PERSONALE. Dopo una perdita di 600 unità tra i lavoratori del comparto nel periodo 2010-2018, legata al mancato turnover, l’emergenza Covid ha segnato un’inversione di tendenza nell’andamento delle assunzioni. Anche in questo caso, però, i sindacati chiedono trasparenza sui numeri: «Si è parlato di 500 assunzioni – denunciano le categorie del lavoro pubblico con i segretari regionali Orietta Olivo (Fp-Cgil), Massimo Bevilacqua (Cisl-Fp) e Luciano Bressan (Uil-Fpl) – ma in molti casi si tratta di personale precario. E i nuovi ingressi non hanno impedito né un forte ricorso ai richiami in servizi e allo straordinario, con 57mila ore erogate tra marzo e maggio, né il mancato rinnovo di contratti a termine in alcune realtà, come Pordenone». Il mancato rinnovo dei precari, infatti, è uno dei motivi alla base dello sciopero proclamato per venerdì (24 luglio) dai sindacati della Destra Tagliamento, per la prima di quella che potrebbe essere una lunga serie di iniziative di protesta e mobilitazione, se la Giunta e le Aziende sanitarie non sceglieranno la strada del confronto con il sindacato. Tra i nodi da sciogliere, come noto, anche quello delle indennità aggiuntive e dei premi da riconoscere ai lavoratori impegnati sul fronte Covid. Premi dai quali rischiano di essere paradossalmente esclusi i precari, doppiamente penalizzati quindi in caso di mancato rinnovo dei contratti.

ANZIANI. Sul tavolo che i sindacati intendono aprire con la giunta anche la grande partita dell’assistenza ad anziani e non autosufficienti, a partire dalla riqualificazione delle case di riposo, alla luce delle gravi lacune messe a nudo dall’emergenza, in particolare nell’are di Trieste. I segretari regionali dei sindacati pensionati Roberto Treu (Spi-Cgil), Renato Pizzolitto (Fnp-Cisl) e Magda Gruarin (Fpl-Uil) giudicano «improrogabile una gestione diversa dell’assistenza ad anziani e non autosufficienti, più attenta anche alla dimensione umana, individuando nuovi strumenti per una politica di forte abbattimento delle rette, oggi insostenibili per molte famiglie». Non si tratta soltanto di mettere mano ai regolamenti per individuare standard più elevati di accreditamento, insistono i sindacati, ma di «ripensare profondamente il modello di risposta ai bisogni delle persone anziane e fragili, partendo dalla parola d’ordine della domiciliarità e dalla messa in rete di tutti i soggetti coinvolti, istituzioni sanitarie, famiglie, Comuni, medici di base, terzo settore e volontariato».
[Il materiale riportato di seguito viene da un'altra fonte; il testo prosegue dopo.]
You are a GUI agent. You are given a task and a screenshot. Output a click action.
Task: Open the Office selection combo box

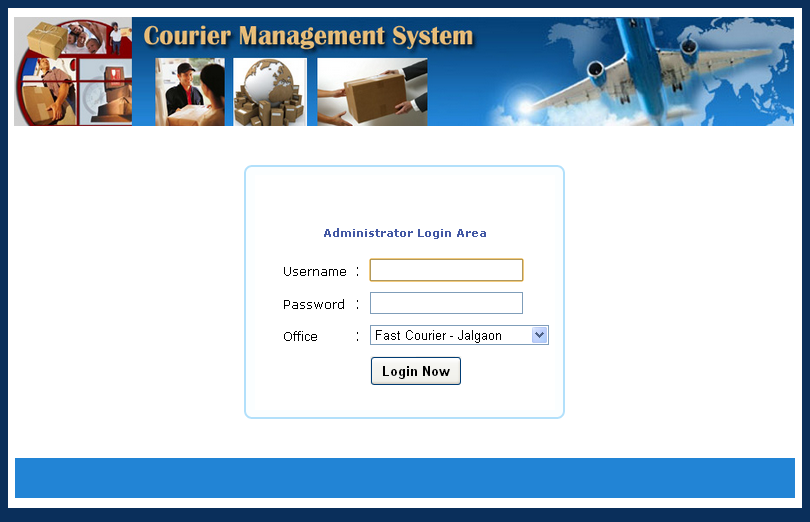pos(450,336)
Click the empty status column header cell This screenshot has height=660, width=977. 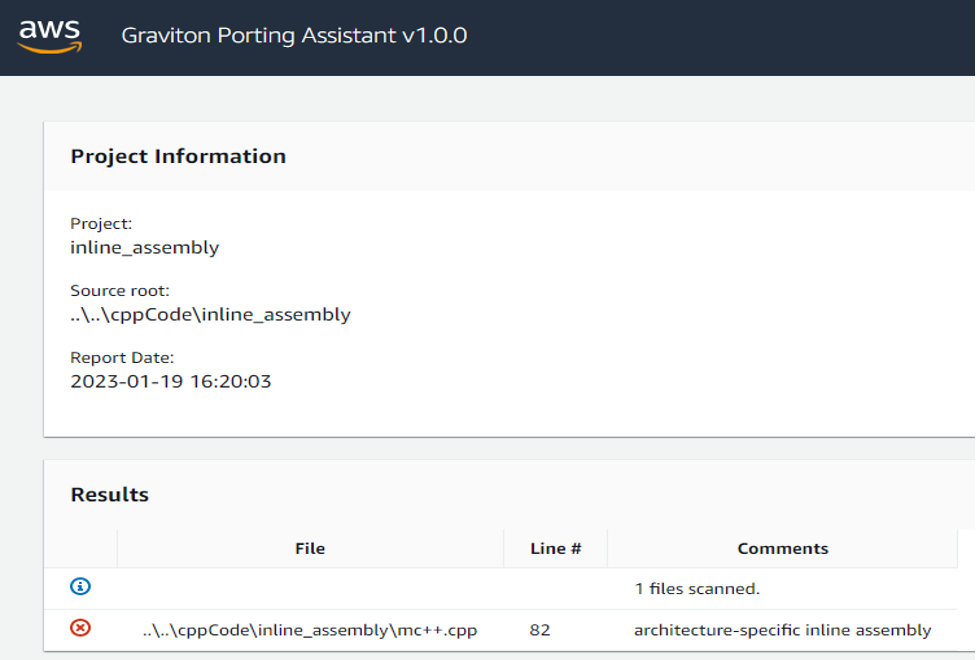[80, 548]
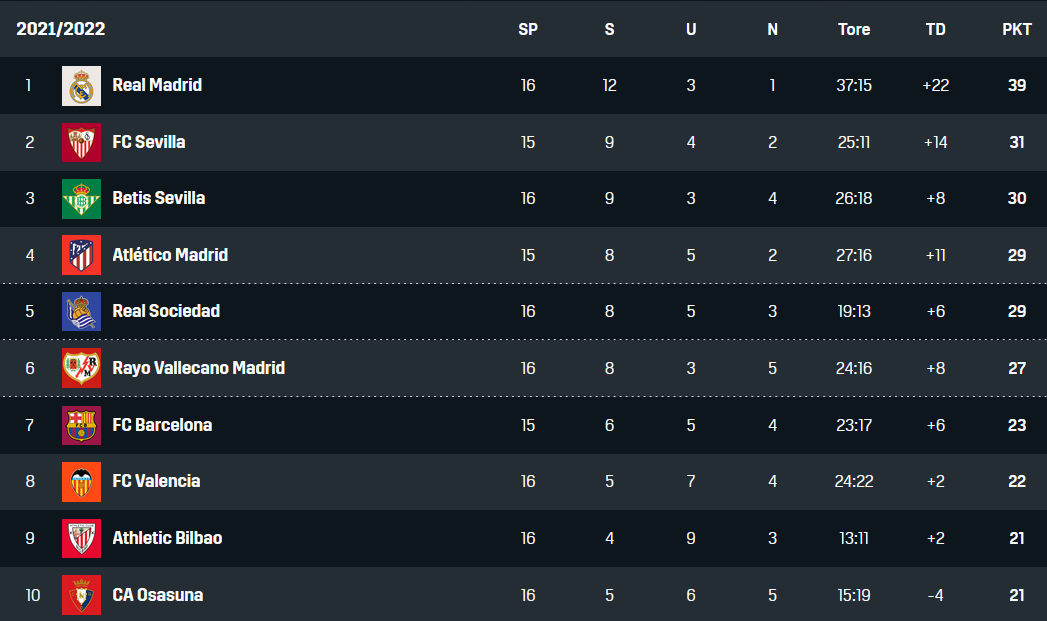Sort standings by the Tore column
The image size is (1047, 621).
853,29
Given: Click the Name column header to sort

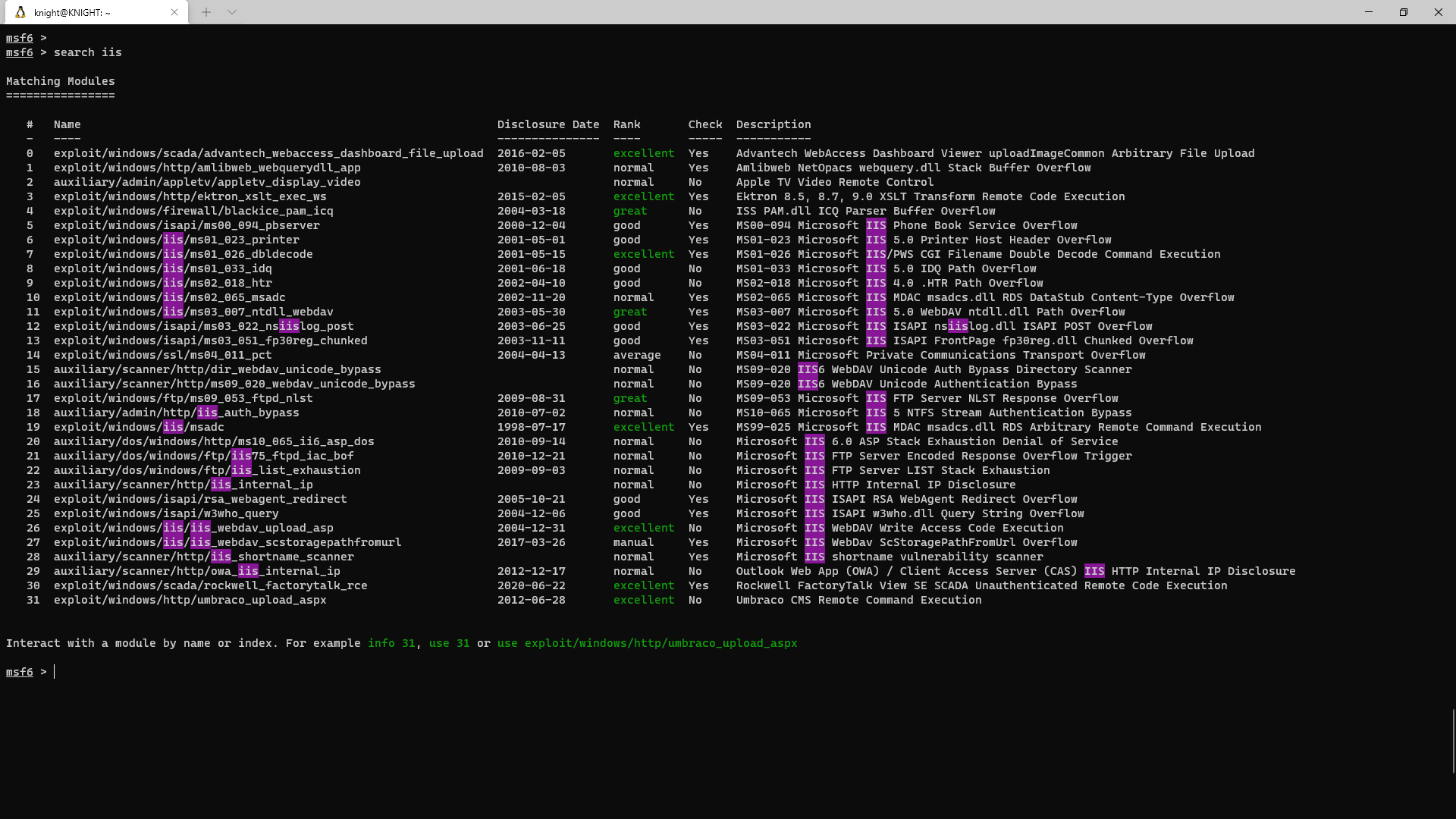Looking at the screenshot, I should coord(67,124).
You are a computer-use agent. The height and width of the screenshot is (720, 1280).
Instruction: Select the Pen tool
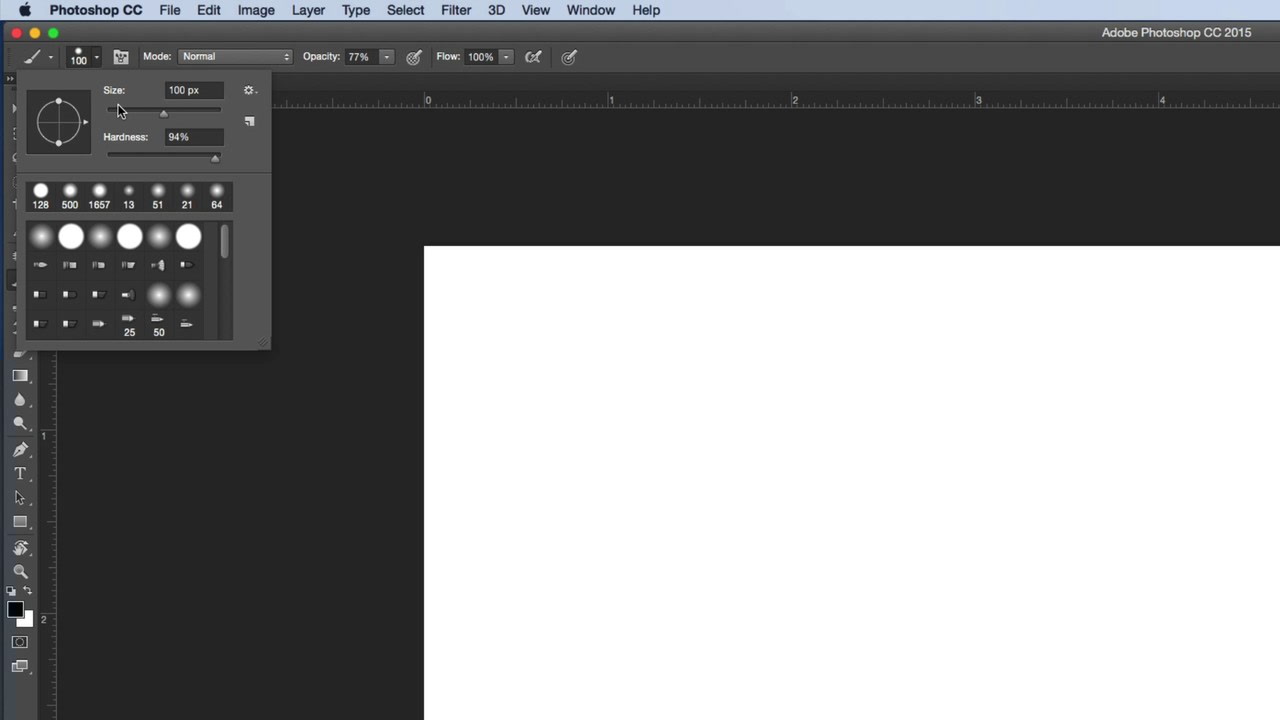tap(20, 449)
PIÙ RISORSE PER LA SANITÀ. Se il nuovo patto Stato-Regione, garantendo al Fvg 538 milioni a fronte delle minori entrate, dovrebbe garantire un livello di risorse adeguato per far fronte alla prima fase dell’emergenza, i sindacati sono convinti che il Mes rappresenti un’opportunità irrinunciabile per il rafforzamento della sanità pubblica del Fvg e per dare attuazione agli obiettivi della riforma sanitaria, «a partire dal rafforzamento della rete dei servizi sanitari sul territorio e dei dipartimenti di prevenzione, «invertendo un lungo trend negativo che ha indebolito la capacità di risposta del sistema, e non solo in fasi di emergenza». Un’adeguata politica di investimento sui servizi territoriali e sulla prevenzione, infatti, rappresenta secondo i sindacati «una strada obbligata rispondere meglio a una mutata domanda di salute e di servizi, legata all’andamento demografico e alla crescita delle patologie croniche, riducendo la pressione sulle strutture ospedaliere e migliorando la risposta ai cittadini-utenti».